■ PROBLEM TO SOLVE ■
Below are several records. Retype exactly those lines running from the one with "This screenshot has width=980, height=551." through the one with "Open the Strategies icon in toolbar", end lines included, and no others.

[Stored items]
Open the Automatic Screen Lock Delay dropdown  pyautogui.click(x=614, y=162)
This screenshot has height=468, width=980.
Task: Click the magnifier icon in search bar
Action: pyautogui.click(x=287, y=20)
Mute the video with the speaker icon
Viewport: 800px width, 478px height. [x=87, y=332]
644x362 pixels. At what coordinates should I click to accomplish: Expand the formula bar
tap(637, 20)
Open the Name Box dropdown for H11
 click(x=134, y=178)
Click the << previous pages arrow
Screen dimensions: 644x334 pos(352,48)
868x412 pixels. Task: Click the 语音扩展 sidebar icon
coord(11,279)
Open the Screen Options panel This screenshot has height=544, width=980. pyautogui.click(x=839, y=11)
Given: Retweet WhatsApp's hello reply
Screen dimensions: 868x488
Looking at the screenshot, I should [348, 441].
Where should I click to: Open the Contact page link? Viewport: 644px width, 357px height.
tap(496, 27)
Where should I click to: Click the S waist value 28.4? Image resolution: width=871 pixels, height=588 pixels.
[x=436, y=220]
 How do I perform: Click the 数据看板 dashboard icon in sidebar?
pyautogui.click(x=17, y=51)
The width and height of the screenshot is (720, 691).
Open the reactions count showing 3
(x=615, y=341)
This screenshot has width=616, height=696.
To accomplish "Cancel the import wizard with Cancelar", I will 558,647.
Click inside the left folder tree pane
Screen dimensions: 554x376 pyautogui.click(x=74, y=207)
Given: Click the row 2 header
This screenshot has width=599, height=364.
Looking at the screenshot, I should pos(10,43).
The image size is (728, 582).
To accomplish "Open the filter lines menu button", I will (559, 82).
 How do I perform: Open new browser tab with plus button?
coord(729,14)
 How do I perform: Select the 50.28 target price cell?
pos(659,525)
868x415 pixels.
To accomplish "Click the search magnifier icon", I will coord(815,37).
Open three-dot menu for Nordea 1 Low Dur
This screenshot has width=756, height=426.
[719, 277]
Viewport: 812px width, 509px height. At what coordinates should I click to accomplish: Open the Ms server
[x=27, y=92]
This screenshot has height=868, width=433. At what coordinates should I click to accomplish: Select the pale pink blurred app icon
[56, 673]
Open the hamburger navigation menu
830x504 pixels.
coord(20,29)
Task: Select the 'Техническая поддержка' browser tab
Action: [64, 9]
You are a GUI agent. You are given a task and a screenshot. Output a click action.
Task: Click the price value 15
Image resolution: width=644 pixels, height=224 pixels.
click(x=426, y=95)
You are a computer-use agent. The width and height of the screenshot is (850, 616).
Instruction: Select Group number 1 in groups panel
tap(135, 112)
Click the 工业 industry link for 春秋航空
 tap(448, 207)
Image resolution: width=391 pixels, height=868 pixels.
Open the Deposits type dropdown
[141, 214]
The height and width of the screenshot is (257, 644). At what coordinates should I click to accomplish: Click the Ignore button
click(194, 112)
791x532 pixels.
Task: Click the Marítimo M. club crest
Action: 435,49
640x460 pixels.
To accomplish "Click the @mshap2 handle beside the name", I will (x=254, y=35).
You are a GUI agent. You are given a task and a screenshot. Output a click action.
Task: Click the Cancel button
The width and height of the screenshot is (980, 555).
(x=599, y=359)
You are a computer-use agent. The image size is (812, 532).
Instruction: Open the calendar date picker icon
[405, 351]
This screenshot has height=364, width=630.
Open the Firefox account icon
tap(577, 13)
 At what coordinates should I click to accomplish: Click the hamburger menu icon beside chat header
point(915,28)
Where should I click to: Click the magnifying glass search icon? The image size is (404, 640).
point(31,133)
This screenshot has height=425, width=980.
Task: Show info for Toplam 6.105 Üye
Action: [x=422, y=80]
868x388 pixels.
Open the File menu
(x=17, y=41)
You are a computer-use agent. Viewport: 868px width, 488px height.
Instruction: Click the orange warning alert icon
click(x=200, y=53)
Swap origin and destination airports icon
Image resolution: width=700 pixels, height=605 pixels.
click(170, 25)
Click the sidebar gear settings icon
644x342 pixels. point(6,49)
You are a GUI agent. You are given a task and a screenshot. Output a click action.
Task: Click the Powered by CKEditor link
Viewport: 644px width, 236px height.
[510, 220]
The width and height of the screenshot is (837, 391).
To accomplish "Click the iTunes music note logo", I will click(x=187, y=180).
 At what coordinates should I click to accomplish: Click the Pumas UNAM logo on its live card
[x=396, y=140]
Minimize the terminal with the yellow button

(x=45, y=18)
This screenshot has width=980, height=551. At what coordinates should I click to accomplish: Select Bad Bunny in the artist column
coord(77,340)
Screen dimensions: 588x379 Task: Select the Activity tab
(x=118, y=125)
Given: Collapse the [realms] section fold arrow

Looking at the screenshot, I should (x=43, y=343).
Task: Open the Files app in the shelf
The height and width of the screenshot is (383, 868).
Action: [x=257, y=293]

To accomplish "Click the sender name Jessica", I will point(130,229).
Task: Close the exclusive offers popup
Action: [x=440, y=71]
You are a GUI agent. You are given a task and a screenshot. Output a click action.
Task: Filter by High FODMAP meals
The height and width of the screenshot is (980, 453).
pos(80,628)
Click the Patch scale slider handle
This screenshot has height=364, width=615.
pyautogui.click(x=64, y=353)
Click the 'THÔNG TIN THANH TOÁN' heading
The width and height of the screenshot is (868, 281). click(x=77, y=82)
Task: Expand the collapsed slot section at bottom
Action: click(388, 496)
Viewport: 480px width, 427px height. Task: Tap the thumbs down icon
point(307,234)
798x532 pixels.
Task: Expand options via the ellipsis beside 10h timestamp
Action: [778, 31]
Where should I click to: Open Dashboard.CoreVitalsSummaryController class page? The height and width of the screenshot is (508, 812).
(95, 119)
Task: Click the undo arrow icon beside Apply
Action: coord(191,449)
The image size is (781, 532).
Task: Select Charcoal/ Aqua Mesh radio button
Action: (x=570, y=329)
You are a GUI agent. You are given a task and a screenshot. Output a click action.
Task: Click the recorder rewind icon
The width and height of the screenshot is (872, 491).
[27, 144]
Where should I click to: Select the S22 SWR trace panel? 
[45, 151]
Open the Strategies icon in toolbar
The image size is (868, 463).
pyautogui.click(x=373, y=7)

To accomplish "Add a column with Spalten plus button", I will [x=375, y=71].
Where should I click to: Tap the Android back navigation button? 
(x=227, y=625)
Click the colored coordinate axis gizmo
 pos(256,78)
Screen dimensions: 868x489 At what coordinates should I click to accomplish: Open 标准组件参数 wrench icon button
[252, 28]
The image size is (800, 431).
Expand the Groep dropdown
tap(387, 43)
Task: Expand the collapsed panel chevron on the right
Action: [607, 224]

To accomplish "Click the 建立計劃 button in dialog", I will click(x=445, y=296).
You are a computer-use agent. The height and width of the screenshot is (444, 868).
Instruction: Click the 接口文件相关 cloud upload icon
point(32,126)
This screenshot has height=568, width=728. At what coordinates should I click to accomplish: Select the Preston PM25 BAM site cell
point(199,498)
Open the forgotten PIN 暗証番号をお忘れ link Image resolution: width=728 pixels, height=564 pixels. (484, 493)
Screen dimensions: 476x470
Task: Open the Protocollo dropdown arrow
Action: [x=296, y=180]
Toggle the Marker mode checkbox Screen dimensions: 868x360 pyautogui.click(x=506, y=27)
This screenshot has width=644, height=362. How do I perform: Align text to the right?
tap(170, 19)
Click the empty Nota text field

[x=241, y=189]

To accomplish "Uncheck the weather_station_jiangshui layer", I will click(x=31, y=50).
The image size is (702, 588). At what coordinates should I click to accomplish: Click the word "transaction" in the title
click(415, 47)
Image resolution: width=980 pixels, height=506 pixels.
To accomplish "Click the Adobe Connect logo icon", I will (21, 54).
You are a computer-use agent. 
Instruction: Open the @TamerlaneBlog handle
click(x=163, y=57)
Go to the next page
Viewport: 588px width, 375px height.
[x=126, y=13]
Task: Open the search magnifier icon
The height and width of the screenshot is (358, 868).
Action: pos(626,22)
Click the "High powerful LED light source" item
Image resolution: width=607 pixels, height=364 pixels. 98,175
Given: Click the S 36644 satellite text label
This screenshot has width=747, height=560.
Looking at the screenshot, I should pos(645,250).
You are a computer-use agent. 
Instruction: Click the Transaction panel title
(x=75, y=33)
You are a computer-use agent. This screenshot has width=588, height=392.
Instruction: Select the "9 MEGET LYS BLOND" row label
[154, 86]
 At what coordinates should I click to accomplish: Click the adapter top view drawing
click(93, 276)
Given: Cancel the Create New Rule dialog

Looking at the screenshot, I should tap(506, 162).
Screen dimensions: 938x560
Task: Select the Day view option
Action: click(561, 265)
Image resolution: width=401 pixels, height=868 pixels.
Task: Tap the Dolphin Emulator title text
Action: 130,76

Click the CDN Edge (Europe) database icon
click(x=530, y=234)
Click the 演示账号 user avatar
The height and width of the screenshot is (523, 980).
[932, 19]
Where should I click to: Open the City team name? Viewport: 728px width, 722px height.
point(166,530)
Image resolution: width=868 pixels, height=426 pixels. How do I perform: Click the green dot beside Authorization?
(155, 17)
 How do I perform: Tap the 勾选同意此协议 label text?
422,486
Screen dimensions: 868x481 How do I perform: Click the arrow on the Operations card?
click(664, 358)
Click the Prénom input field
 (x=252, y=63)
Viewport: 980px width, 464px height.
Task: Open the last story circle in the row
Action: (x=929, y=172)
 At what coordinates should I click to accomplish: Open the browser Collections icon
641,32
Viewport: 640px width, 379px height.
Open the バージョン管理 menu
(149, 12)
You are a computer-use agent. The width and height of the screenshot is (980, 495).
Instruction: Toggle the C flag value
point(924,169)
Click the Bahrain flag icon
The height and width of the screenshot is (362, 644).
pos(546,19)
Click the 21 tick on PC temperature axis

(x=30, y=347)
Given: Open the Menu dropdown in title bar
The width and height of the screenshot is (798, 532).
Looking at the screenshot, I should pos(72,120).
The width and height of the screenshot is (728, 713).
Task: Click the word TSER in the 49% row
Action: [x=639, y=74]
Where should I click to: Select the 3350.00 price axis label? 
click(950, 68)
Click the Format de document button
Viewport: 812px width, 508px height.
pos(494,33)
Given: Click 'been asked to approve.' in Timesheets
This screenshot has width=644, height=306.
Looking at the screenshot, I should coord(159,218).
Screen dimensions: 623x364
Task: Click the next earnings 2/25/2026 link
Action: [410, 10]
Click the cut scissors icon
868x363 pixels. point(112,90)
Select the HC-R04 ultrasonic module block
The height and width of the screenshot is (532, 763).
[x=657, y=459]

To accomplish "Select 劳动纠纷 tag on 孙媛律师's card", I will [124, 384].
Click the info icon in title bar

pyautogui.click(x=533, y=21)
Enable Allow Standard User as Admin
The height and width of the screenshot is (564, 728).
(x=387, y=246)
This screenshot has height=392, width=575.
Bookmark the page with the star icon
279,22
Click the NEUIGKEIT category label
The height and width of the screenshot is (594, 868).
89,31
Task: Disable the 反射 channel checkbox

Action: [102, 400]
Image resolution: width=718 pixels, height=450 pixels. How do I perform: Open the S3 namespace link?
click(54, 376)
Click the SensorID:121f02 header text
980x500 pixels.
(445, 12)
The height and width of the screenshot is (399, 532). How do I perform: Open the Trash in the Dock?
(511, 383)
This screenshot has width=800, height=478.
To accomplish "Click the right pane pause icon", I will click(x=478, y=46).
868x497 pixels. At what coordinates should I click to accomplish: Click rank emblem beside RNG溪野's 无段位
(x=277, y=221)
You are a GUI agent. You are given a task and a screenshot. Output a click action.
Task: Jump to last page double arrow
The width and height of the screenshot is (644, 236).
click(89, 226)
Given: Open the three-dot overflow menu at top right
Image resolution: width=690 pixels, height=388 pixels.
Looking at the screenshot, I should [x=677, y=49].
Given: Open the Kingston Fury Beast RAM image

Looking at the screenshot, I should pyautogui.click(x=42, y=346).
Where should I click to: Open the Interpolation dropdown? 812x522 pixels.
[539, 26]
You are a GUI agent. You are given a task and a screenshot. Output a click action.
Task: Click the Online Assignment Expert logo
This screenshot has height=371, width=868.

■ TASK SOLUTION ■
This screenshot has width=980, height=551. At what coordinates should I click to accomplish: Select Bad Bunny in the artist column
coord(77,340)
Screen dimensions: 588x379 Task: Select the Activity tab
(x=118, y=125)
Given: Collapse the [realms] section fold arrow

Looking at the screenshot, I should (x=43, y=343).
Task: Open the Files app in the shelf
The height and width of the screenshot is (383, 868).
Action: [x=257, y=293]

To accomplish "Click the sender name Jessica", I will point(130,229).
Task: Close the exclusive offers popup
Action: [x=440, y=71]
You are a GUI agent. You are given a task and a screenshot. Output a click action.
Task: Filter by High FODMAP meals
The height and width of the screenshot is (980, 453).
pos(80,628)
Click the Patch scale slider handle
This screenshot has height=364, width=615.
pyautogui.click(x=64, y=353)
Click the 'THÔNG TIN THANH TOÁN' heading
The width and height of the screenshot is (868, 281). click(x=77, y=82)
Task: Expand the collapsed slot section at bottom
Action: click(388, 496)
Viewport: 480px width, 427px height. Task: Tap the thumbs down icon
point(307,234)
798x532 pixels.
Task: Expand options via the ellipsis beside 10h timestamp
Action: [778, 31]
Where should I click to: Open Dashboard.CoreVitalsSummaryController class page? The height and width of the screenshot is (508, 812).
(95, 119)
Task: Click the undo arrow icon beside Apply
Action: coord(191,449)
The image size is (781, 532).
Task: Select Charcoal/ Aqua Mesh radio button
Action: (x=570, y=329)
You are a GUI agent. You are given a task and a screenshot. Output a click action.
Task: Click the recorder rewind icon
The width and height of the screenshot is (872, 491).
[27, 144]
Where should I click to: Select the S22 SWR trace panel? 
[45, 151]
Open the Strategies icon in toolbar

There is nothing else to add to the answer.